Minggu, 04 September 2011

Hidup Sundari Semanis Air Tebu


Es tebu menjadi primadona baru di kota Jombang sejak enam bulan terakhir ini. Para penjual yang menjamur di sejumlah jalan potokol berlomba meraup keuntungan dari manisnya minuman tersebut. Tak terkecuali Sundari (26).

Siang itu terik mentari cukup menyengat di kawasan Jalan Hayam Wuruk Jombang. Di pinggir trotoar, Sundari sibuk menata batangan tebu yang panjangnya sekitar 1 meter. Setelah memegang sebatang tebu, ia bangkit dari kursi plastik menuju mesin pemeras yang letaknya tidak begitu jauh.

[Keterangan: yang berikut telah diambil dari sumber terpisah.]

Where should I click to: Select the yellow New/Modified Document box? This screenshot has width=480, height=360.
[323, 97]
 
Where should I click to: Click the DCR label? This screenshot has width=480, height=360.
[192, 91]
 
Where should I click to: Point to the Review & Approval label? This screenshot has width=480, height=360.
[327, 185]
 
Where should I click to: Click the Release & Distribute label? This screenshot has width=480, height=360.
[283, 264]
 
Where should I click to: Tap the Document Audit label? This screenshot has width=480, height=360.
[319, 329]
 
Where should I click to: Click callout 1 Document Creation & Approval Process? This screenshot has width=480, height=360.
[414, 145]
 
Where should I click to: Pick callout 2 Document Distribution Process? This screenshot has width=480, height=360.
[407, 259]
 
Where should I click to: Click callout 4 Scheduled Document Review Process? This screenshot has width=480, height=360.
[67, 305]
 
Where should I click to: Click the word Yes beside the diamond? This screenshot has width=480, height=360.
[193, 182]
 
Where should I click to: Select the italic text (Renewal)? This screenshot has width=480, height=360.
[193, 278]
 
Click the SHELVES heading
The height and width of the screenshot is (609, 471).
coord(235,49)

Tali warna putih yang terjuntai di poros mesin diesel berukuran kecil ia tarik kencang. Seiring dengan itu, mesin yang digunakan menggerakkan pemeras tebu tersebut menderu. Batangan tebu yang sudah dibersihkan itu kemudian ia masukan ke mesin yang berputar.

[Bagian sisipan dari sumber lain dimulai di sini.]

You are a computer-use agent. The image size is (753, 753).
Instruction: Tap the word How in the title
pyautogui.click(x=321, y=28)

Tidak kurang dari lima menit, tebu batangan langsung pipih dan berubah menjadi ampas. Sedangkan air sari tebu menetes melalui selang yang terdapat di mesin giling. Air berwarna kehijauan tersebut tertampung di teko plastik setinggi 30 sentimeter yang ia letakkan di bawah mesin pemeras.

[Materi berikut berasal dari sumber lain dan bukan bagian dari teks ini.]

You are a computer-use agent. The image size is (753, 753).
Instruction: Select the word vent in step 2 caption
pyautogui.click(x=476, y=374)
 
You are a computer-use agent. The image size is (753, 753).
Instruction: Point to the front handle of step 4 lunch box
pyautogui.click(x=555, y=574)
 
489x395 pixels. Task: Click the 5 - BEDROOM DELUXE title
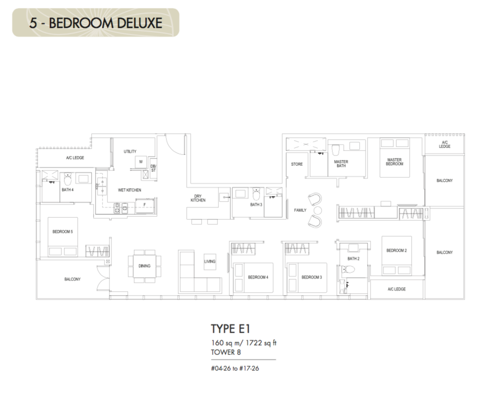pos(96,23)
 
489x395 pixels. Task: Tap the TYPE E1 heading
pos(230,329)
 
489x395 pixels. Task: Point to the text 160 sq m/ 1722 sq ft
pos(244,343)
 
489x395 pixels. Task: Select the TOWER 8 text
pos(226,352)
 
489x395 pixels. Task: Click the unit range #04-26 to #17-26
pos(235,369)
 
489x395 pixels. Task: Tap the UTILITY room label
pos(130,151)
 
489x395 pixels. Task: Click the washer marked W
pos(141,162)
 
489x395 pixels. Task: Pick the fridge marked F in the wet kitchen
pos(144,205)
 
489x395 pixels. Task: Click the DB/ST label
pos(154,168)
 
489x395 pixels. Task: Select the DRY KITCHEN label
pos(198,198)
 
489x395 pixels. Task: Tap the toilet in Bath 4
pos(68,179)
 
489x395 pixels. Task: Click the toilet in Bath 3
pos(256,194)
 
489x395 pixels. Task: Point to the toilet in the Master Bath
pos(336,150)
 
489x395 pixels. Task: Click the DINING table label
pos(144,266)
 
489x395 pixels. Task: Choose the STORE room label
pos(297,164)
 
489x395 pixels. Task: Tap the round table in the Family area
pos(318,210)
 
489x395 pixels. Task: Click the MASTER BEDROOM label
pos(394,162)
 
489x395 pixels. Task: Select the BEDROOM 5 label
pos(63,232)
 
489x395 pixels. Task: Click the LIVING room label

Proses itu berulang kali dilakukan sampai batang tebu tak lagi mengeluarkan sari manisnya. Selanjutnya, air sari tebu tersebut dimasukkan kedalam kotak kaca berukuran 30X60 sentimeter yang sudah disiapkan di atas meja dagangan.

"Dengan ditambahi batu es, selain manis, air sari tebu ini juga segar. Apalagi jika dinikmati saat cuaca panas seperti sekarang. Manis dan segarnya dijamin asli," kata Sundari setengah berpromosi sambil memasukkan segenggam batu es kedalam gelas yang akan disuguhkan kepada pembeli.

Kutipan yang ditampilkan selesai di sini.